--- BEGIN SELECTED TEXT ---

Saturday, September 8, 2012

We laugh at irreverence...

“We sit by and watch the Barbarian, we tolerate him; in the long stretches of peace we are not afraid. We are tickled by his irreverence, his comic inversion of our old certitudes and our fixed creeds refreshes us; we laugh. But as we laugh we are watched by large and awful faces from beyond: and on these faces there is no smile.”  — Hilaire Belloc, This That and the Other (1912)

A friend sent on this quote.  I did not find it on my own.  But it is so darn true.  We love to laugh even when our laughter comes at the expense of those things most sacred and holy.  I am not saying we should not laugh at ourselves -- we should - but dare not laugh at things sacred and holy.  It is one thing to laugh at ourselves and our foolishness.  It is quote another to laugh at the things of God as if they were not sacred but profane, not salutary but merely impotent.  We need to make sure we know the difference.

I reported here over the years about times when I have gone to District or even Synodical events only to sit in my chair and endure the mocking of the latest and greatest guru of this, that, and the other, while he or she made fun of my Church (not the Lake Wobegon humor that laughs at our foolishness but the mocking of our sacramental identity, our liturgical expression of our confession, and our reverence for the means of grace.  It is not funny when the laughter mocks the faith.

--- END SELECTED TEXT ---
--- BEGIN RECORDS SUPPLIED ---

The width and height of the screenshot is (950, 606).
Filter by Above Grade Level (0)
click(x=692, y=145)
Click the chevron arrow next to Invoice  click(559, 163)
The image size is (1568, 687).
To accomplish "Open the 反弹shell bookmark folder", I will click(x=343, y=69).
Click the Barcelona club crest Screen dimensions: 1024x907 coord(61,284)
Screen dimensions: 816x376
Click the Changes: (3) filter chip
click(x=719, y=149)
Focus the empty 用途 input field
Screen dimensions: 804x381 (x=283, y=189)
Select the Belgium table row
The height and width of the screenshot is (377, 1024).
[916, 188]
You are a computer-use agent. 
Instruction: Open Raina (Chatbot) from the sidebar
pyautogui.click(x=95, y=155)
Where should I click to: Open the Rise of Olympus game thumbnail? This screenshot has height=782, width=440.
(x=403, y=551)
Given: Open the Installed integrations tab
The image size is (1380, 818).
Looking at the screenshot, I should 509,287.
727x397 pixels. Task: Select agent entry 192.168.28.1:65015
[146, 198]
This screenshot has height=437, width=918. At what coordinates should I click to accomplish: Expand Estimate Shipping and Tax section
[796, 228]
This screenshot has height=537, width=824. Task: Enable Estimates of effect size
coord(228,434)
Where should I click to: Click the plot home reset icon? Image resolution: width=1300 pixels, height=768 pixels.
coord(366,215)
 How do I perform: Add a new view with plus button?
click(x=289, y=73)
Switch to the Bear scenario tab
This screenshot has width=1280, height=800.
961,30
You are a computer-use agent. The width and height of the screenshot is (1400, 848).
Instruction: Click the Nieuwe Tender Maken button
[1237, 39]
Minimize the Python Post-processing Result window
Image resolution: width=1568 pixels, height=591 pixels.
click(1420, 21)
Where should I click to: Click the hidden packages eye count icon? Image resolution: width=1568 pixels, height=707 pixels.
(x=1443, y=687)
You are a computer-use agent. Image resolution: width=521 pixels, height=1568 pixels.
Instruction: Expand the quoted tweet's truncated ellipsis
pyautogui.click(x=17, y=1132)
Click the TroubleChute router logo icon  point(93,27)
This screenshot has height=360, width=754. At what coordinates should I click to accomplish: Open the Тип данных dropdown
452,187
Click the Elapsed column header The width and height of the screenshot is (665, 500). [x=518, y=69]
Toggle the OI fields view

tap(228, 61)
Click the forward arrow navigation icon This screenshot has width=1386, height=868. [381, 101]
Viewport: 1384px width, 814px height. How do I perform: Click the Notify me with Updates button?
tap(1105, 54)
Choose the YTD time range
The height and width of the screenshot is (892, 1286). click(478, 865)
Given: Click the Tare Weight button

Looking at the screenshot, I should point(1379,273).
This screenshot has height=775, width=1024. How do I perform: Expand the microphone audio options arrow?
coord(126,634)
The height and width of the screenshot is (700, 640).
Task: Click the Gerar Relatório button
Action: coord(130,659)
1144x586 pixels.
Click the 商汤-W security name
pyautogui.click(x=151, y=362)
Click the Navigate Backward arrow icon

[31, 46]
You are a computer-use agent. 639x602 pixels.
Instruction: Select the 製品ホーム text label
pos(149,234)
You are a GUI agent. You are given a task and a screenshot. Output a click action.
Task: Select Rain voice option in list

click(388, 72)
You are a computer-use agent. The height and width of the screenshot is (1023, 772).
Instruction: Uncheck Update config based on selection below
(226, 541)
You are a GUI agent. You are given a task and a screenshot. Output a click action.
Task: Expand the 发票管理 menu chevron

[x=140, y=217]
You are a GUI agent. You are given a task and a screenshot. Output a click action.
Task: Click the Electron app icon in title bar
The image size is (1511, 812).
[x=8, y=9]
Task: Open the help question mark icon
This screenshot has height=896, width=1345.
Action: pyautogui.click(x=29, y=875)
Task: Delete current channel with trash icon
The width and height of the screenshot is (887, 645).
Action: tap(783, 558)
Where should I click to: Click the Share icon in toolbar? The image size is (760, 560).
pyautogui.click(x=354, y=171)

--- END RECORDS SUPPLIED ---

**WHAT YOU NEED TO DO**:
a – Please reproduce the stretch of the post about irreverence from "Saturday, September 8, 2012" through "the Other (1912)".
b – Translate this sentence from the post about irreverence into Spanish: "It is not funny when the laughter mocks the faith."
Rely only on the post about irreverence, not on the rows.

**TASK RESPONSES**:
a –
Saturday, September 8, 2012

We laugh at irreverence...

“We sit by and watch the Barbarian, we tolerate him; in the long stretches of peace we are not afraid. We are tickled by his irreverence, his comic inversion of our old certitudes and our fixed creeds refreshes us; we laugh. But as we laugh we are watched by large and awful faces from beyond: and on these faces there is no smile.”  — Hilaire Belloc, This That and the Other (1912)

b – No es gracioso cuando la risa se burla de la fe.